→ YOUR ASSIGNMENT: Beginning with the line that holds "Where should I click to: Open the Share" and ending with the last line, please repeat the entries exactly and omit the pictures.

Collected data entries:

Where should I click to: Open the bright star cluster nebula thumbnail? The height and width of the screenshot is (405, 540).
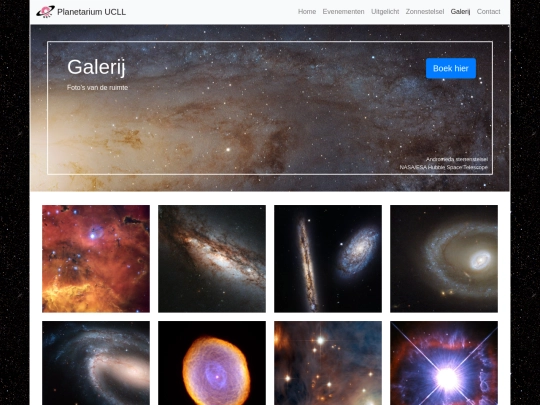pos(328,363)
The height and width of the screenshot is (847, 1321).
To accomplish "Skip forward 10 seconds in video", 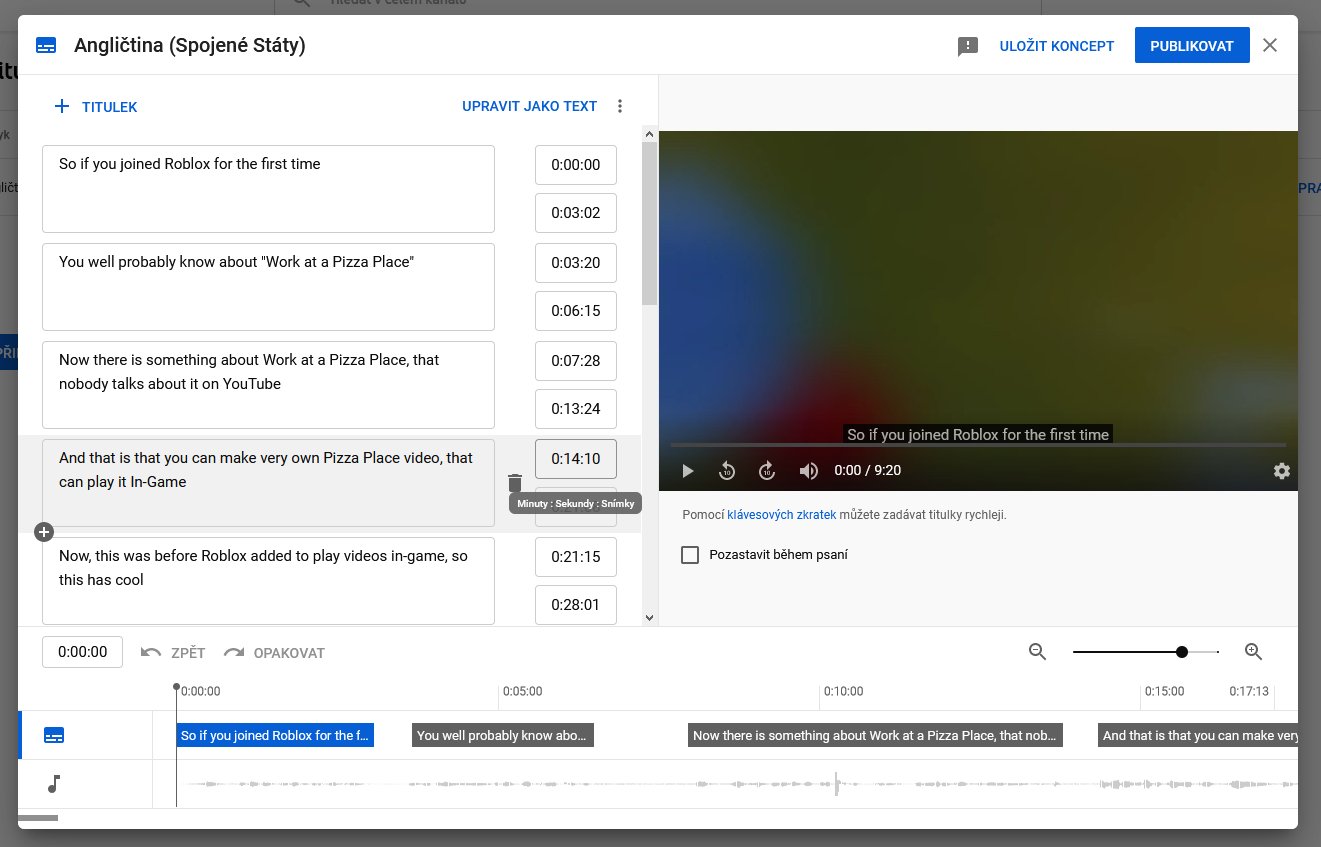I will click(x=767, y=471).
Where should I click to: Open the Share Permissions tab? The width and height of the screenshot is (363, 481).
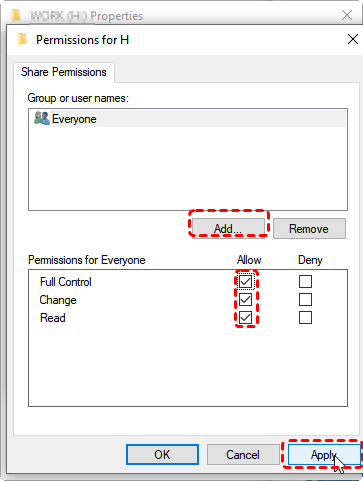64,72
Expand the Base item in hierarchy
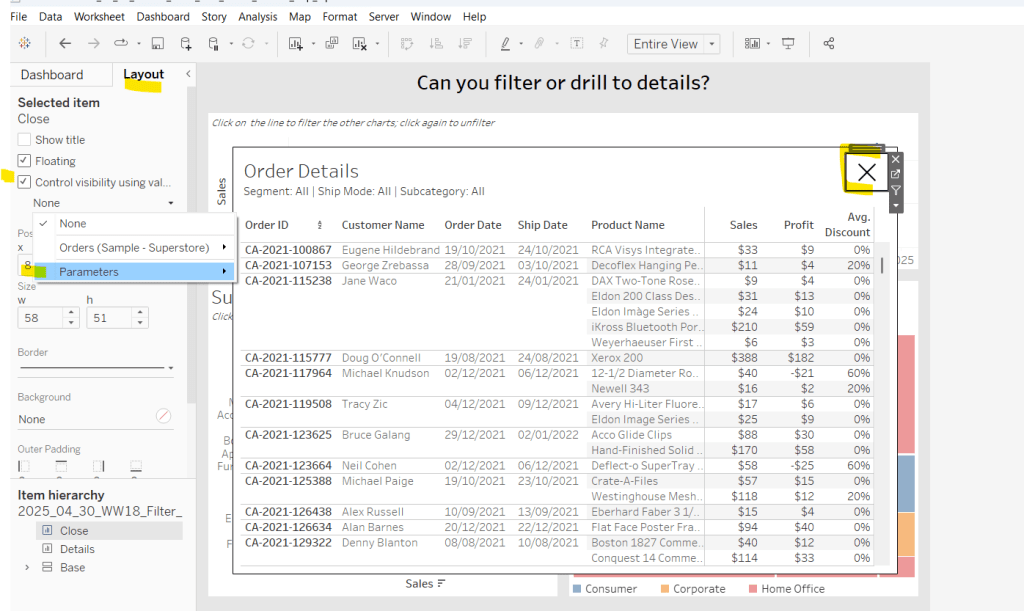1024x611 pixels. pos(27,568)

→ RESULT FOR THIS TASK:
Where should I click to: Open the Share Permissions tab? The width and height of the screenshot is (363, 481).
64,72
Expand the Base item in hierarchy
1024x611 pixels. pos(27,568)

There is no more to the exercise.